WRITTEN REQUEST 1: Print the records that follow the autovacuum passage line for line and unchanged, leaving out the pictures.

DOCUMENT:
The ANALYZE dead tuple accounting takes a 100% quantitative approach
-- it is entirely unconcerned about qualitative distinctions about the
number of dead tuples per logical row. Sometimes that doesn't matter,
but there are many important cases where it clearly is important. I'll
show one such case now. This is a case where the system frequently
launches autovacuum workers that really never manage to do truly
useful work:

$ pgbench -i -s 50 -F 80
...
$ pgbench -s 50 -j 4 -c 32 -M prepared -T 300 --rate=15000
...

I've made the heap fill factor 80 (with -F). I've also set both
autovacuum_vacuum_scale_factor and autovacuum_analyze_scale_factor to
0.02 here, which is aggressive but still basically reasonable. I've
enabled autovacuum logging so we can see exactly what's going on with
autovacuum when pgbench runs -- that's the interesting part.

RECORDS SUPPLIED:
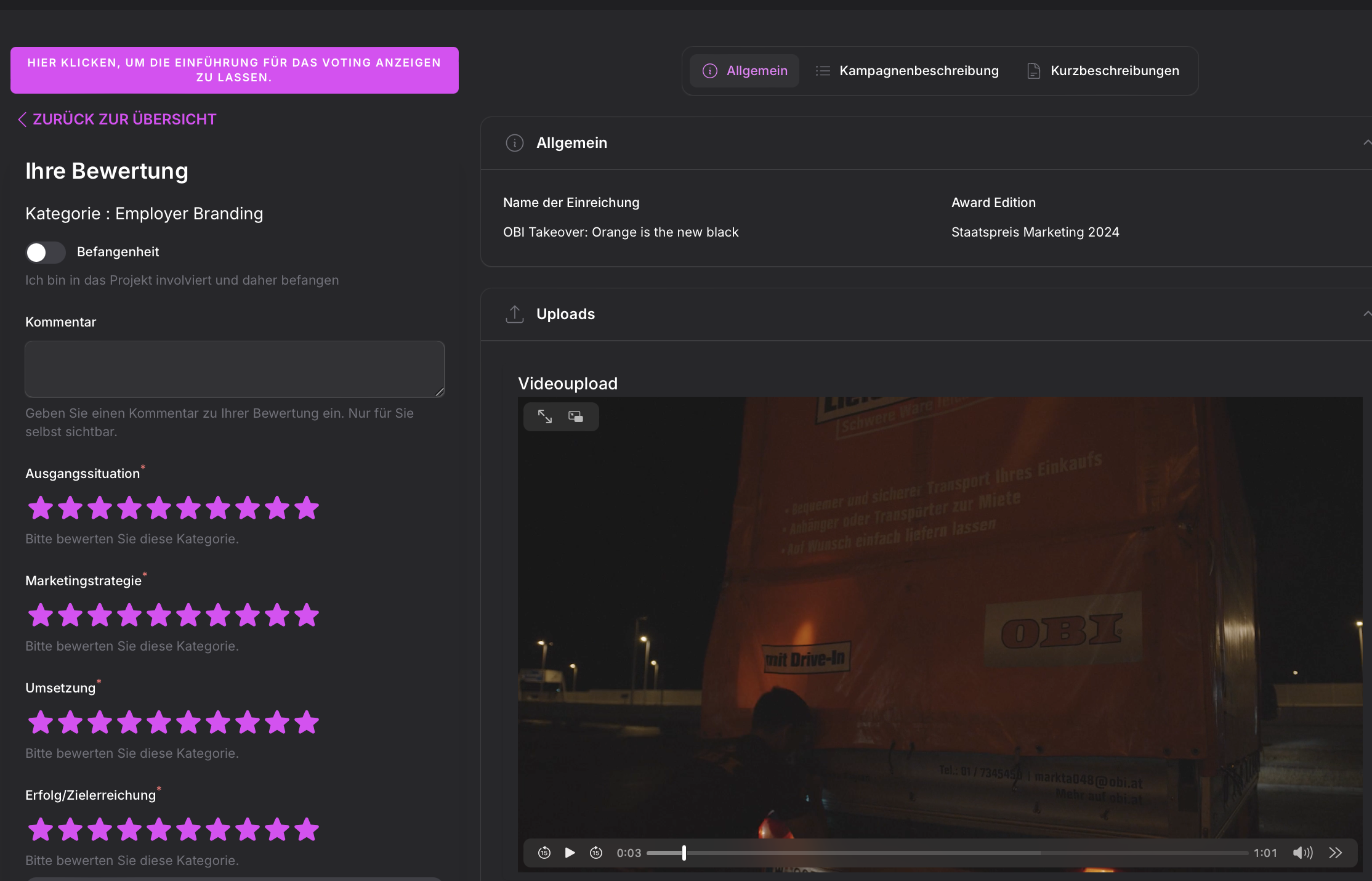Screen dimensions: 1372x881
Task: Click the skip forward 15 seconds icon
Action: pyautogui.click(x=595, y=853)
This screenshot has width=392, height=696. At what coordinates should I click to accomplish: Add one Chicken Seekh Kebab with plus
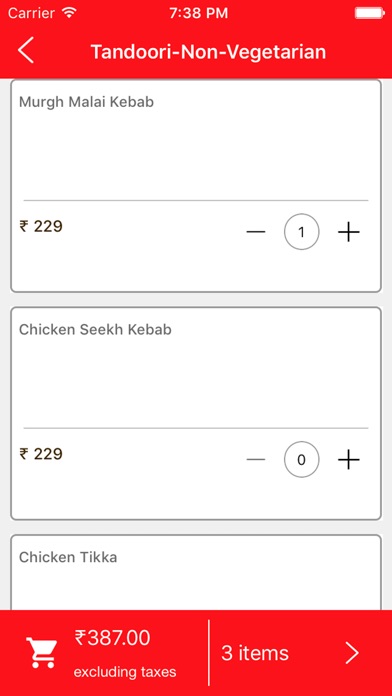click(x=348, y=460)
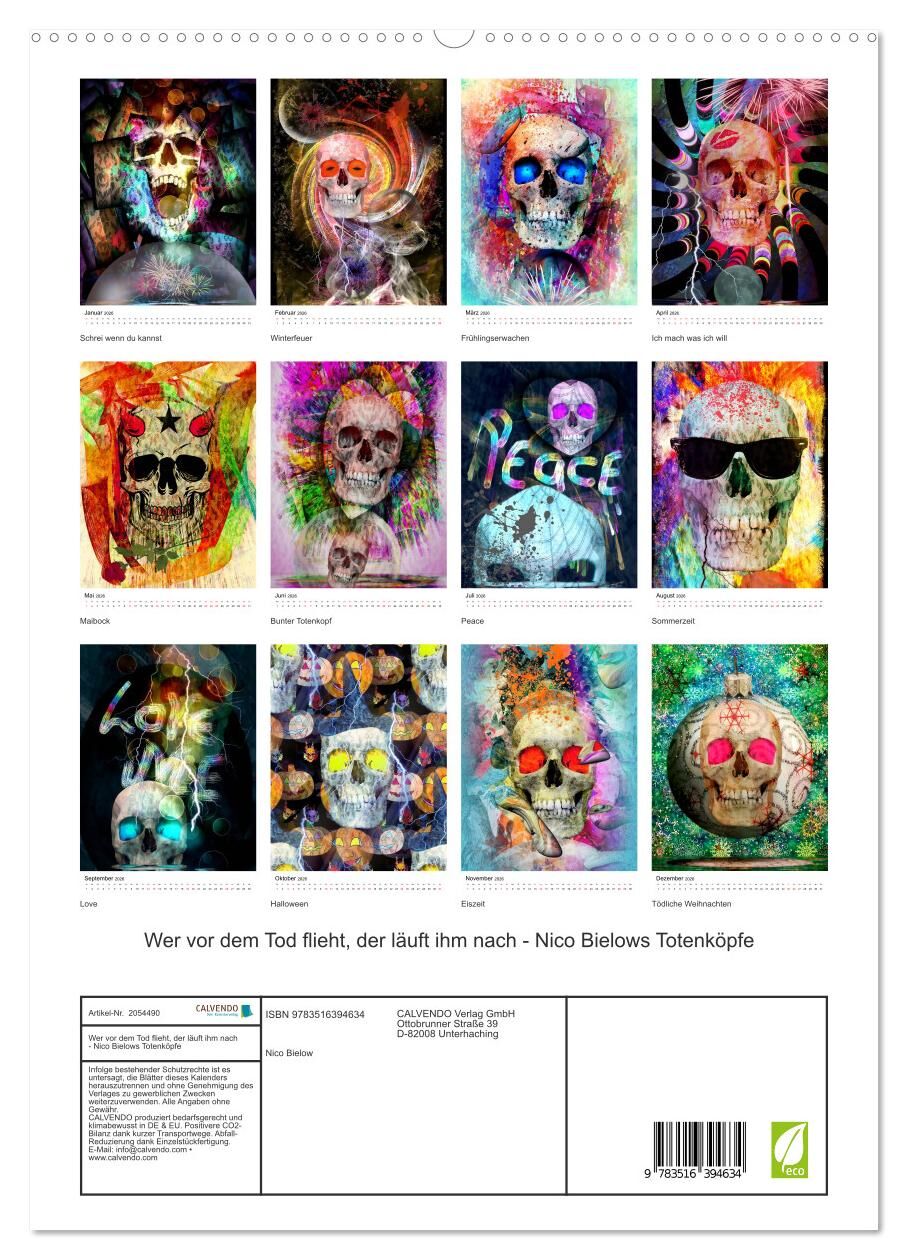Open the Eiszeit red-eyed skull image
Viewport: 908px width, 1260px height.
[549, 757]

WRITTEN REQUEST 2: Output the entire autovacuum passage above verbatim.

TASK RESPONSE 1:
Screen dimensions: 1372x881
Task: Click the skip forward 15 seconds icon
Action: pyautogui.click(x=595, y=853)
This screenshot has width=392, height=696. At what coordinates should I click to accomplish: Add one Chicken Seekh Kebab with plus
click(x=348, y=460)
Open the Eiszeit red-eyed skull image
Viewport: 908px width, 1260px height.
[549, 757]

TASK RESPONSE 2:
The ANALYZE dead tuple accounting takes a 100% quantitative approach
-- it is entirely unconcerned about qualitative distinctions about the
number of dead tuples per logical row. Sometimes that doesn't matter,
but there are many important cases where it clearly is important. I'll
show one such case now. This is a case where the system frequently
launches autovacuum workers that really never manage to do truly
useful work:

$ pgbench -i -s 50 -F 80
...
$ pgbench -s 50 -j 4 -c 32 -M prepared -T 300 --rate=15000
...

I've made the heap fill factor 80 (with -F). I've also set both
autovacuum_vacuum_scale_factor and autovacuum_analyze_scale_factor to
0.02 here, which is aggressive but still basically reasonable. I've
enabled autovacuum logging so we can see exactly what's going on with
autovacuum when pgbench runs -- that's the interesting part.